EXERCISE AIM:
Copy the lines word for word, starting with the line that contains "Where should I click to: Sort" and continuing through the end of the items.

(Interface element items)
▽

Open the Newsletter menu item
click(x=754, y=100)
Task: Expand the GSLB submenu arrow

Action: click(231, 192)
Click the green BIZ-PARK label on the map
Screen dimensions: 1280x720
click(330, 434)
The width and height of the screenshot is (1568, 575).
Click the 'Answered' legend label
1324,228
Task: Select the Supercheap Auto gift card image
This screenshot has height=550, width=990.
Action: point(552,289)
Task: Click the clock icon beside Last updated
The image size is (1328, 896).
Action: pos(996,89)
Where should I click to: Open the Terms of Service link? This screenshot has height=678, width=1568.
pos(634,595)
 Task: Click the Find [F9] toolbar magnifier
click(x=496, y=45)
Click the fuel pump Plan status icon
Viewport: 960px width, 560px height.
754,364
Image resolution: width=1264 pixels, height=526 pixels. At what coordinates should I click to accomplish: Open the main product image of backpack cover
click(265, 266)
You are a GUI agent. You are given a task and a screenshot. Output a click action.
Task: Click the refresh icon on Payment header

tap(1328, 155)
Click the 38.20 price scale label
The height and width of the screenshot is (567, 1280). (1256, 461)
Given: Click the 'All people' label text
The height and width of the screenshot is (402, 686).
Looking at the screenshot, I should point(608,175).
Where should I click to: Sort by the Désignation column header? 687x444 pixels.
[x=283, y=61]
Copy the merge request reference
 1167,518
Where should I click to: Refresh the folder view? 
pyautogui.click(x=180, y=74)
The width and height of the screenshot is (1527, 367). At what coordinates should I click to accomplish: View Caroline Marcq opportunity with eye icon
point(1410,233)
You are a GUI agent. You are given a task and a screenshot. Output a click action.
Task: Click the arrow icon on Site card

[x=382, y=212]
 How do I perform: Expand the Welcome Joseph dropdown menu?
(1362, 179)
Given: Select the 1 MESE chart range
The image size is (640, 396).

△

ANSWER TO THIS PROBLEM:
Where should I click to: Sort by the Désignation column header? 687x444 pixels.
[x=283, y=61]
Copy the merge request reference
 1167,518
Where should I click to: Refresh the folder view? 
pyautogui.click(x=180, y=74)
The width and height of the screenshot is (1527, 367). At what coordinates should I click to accomplish: View Caroline Marcq opportunity with eye icon
point(1410,233)
You are a GUI agent. You are given a task and a screenshot. Output a click action.
Task: Click the arrow icon on Site card

[x=382, y=212]
 How do I perform: Expand the Welcome Joseph dropdown menu?
(1362, 179)
Given: Select the 1 MESE chart range
The image size is (640, 396).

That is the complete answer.